As I kept walking in the water, as the lake water rose up from my ankles, to my knees, to my waist, to my chest, my breathing pattern changed. I was gasping for air. Abba Yah teaching me that He is my life source. That without Yah’s Breath of Life in my lungs, I wouldn’t be here.
I finally reached the four brothers. I stood betwixt two jurisprudent elders. As the waves of the lake were tossing over each other, it was hard for me to keep my equilibrium. In this walk with Rabbi Yahshua, we need other Believers to help us stand firm in Yah’s Word, keeping our balance. Another beautiful lesson from Yah, El Shaddai.
We will then no longer be infants tossed about by the waves and blown along by every wind of teaching, at the mercy of people clever in devising ways to deceive. (Ephesians 4:14, CJB)
After the elder spoke revelatory words over me, I went down into the water.

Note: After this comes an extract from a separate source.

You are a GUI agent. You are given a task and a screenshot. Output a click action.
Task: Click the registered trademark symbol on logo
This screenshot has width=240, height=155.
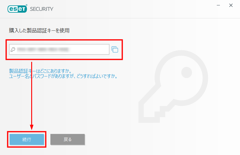pos(27,5)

I put my left hand to my right elbow, my right index finger and thumb to my nose; but this time, no shower water. I was in living waters. Blue, pristine living waters. After being submerged underwater, with the strength Yah gave his Israelite bond slave, I came up from the waters. I have now been immersed into the reality, the power, the authority, of Yah, Rabbi Yahshua, and The Holy Spirit.
Baruch atah El Shaddai Yah, for I am forever changed.